UPDATE : UserJS - Anti-quotes-hell and <code> (see more in this comment ):

 // ==UserScript== // @version    1.0.0 // @namespace  https://habr.com/users/ZiroKyl/ // @homepageURL https://habr.com/post/414799/ // @name       Anti-quotes-hell for Habr // @include    https://habr.com/post/* // @include    https://habr.com/company/*/blog/* // ==/UserScript== // Enable opera:config#UserPrefs|UserJavaScriptonHTTPS if(self == top){   window.opera.addEventListener("BeforeEvent.DOMContentLoaded", function(){ "use strict";       var code = document.querySelectorAll(".post__text :not(pre) > code");       var unQuote = function(el){           var aN = null, a = "",              bN = null, b = "";           if((aN = el.previousSibling) && (bN = el.nextSibling) &&              aN.nodeType == 3        && bN.nodeType == 3    ){               a = aN.data; a = a.charCodeAt(a.length-1);               b = bN.data; b = b.charCodeAt(0);               // a != " " && ( a+1 == b && (a == "“" || a == "'" ) || (a == "«" && b == "»") || a == b && (a == "'" || a == "`" || a == '"') )               if(a != 32 && ( a+1 == b && (a == 8220 || a == 8216) || (a == 171 && b == 187) || a == b && (a == 39 || a == 96 || a == 34 ) )){                   aN.data = aN.data.slice(0,-1);                   bN.data = bN.data.slice(1);                   return true;               }           }           return false;       };       var aN = null, bN = null, pElTagName = "";       for(var i=code.length;i--;){           // “<code>...</code>” -> <code>...</code>           if(!unQuote(code[i])                                                                 &&               ( code[i].previousElementSibling == null && code[i].nextElementSibling == null &&                (pElTagName = code[i].parentElement.tagName)                                &&                (pElTagName == "A" || pElTagName == "STRONG")                                ) &&               ( (!(aN = code[i].previousSibling) || aN.data.trim().length == 0) &&                (!(bN = code[i].nextSibling)    || bN.data.trim().length == 0) )             ){               // “<a><code>...</code></a>”    -> <a><code>...</code></a>               // “<a> <code>...</code> </a>”  -> <a> <code>...</code> </a>               // “<a><code>...</code>...</a>” -X               unQuote(code[i].parentElement);           }       }   }, false); }

The main styles are taken from previous versions of ~~the~~ Habr ~~Matrix~~ :

2012-06 (UserCSS) - the main font Verdana 13px, line spacing 160%
2012-06 - the first appearance of the spoiler + block code
2012-04 - table + headers
2012-05 - more headlines
2012-05 is just a good article.
2011-05 - 1.54em line spacing (in a narrow column, with empty space left and right, the text reads worse than at 160% interval), blocks with code changed the background color and lost the stroke, (what else: the “cap” of the hubs changed [one article can be in many hubs] become blogs [one article can be only in one blog])
2011-01 - the content is stretched to the full width of the screen (in this format, the text with a reduced line spacing looks optimal, IMHO), IMHO: the wide right column (with a screen width of 1600px) creates a feeling of comfort, as well as better here than in other versions the comment looks (good indentation sizes are selected)
2010-08 , 2009-12 , 2009-05 , 2009-03 - changes on the example of the same article
2010-02 , 2009-06 - articles with denser text (longer paragraphs)
2010-03 , 2010-02 , 2009-06 , 2008-12 - positive memories about Opera
2007-12 - Habrazaphistka ：） and tag cloud in the right column
2007-04 - the line spacing is even smaller

About LLTR I'm going to write a series of articles with a general topic “how to create a protocol”. This article is null.

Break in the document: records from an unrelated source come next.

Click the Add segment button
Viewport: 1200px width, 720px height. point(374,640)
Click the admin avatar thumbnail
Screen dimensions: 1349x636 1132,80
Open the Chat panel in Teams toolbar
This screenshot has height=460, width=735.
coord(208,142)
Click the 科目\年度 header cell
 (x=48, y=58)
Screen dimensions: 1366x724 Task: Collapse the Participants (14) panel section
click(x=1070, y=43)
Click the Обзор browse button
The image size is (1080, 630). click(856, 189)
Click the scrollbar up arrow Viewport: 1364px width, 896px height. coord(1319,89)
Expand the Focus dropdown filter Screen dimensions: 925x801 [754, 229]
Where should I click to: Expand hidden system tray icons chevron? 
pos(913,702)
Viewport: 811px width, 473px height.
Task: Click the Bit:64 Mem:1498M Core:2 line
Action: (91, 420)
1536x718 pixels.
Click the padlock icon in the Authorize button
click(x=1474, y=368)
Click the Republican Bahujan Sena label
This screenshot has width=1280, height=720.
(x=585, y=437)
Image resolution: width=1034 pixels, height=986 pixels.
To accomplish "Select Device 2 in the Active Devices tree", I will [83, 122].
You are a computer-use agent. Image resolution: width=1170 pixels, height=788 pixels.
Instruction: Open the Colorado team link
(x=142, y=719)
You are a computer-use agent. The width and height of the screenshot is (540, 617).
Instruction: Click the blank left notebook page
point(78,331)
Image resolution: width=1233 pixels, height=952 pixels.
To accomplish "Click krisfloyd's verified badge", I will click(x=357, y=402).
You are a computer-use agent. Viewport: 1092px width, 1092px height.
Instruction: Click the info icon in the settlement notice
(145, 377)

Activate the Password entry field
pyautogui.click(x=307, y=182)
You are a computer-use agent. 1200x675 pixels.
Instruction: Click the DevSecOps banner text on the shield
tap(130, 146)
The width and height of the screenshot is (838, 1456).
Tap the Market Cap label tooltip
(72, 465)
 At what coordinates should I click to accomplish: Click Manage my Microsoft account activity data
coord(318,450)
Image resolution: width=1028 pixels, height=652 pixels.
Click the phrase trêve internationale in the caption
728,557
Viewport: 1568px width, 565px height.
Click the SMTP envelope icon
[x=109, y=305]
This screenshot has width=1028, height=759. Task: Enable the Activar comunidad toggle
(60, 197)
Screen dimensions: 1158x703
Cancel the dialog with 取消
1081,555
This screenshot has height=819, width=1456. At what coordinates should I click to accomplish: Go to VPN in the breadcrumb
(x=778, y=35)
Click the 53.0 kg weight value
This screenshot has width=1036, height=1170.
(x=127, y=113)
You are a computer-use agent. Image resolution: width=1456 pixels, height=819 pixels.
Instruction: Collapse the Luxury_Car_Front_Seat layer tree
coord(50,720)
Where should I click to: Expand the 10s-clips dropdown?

# Analogy from the physical world - pneumatic

Imagine that we have 2 pneumatic pipes ...

Photo of a room with a pneumatic tubing terminal and empty containers

One pipe for incoming parcels (red containers), and one for outgoing (blue containers).

We have several friends who are connected to the same pneumatic transport system. We can send them containers, and they can send us containers. The shipping address of the container is put on the container itself (for example, in RFID or bar ‑ code).

At some point, everyone wanted to know the route that their packages go through every day and to find out which switches (switching centers) their pneumatic tubes are connected to, learn the topology of the pneumatic network.

The path from the terminal to the communication center

All that we and our friends can do is send and receive containers with some content.

I propose to think about how in this case it is possible to build a topology of this network. Several options are under the spoiler:

spoiler

1. If the pipes are transparent, as in pneumatic conveying in Futuram ( KDPV ), then you can simply send a video camera that captures the entire path of movement of the container.

2. You can place the sensors in the container (gyroscope, compass, accelerometer, ...), and build a map of movements using the data collected by them.

3. You can do without sensors, sending in special ways containers filled with air. Below is considered this option, because It is applicable to conventional wired Ethernet networks.

# LLTR Basic

Returning to wired Ethernet networks, let me remind you of the problem that caused the LLTR to be created. The problem is described in detail in the section “PCs are connected to different switches” of the article about RingSync - this is the problem of slowing down if the chain of peers in the network with several switches is not correctly constructed. To properly build a chain of peers, you need information about the network topology.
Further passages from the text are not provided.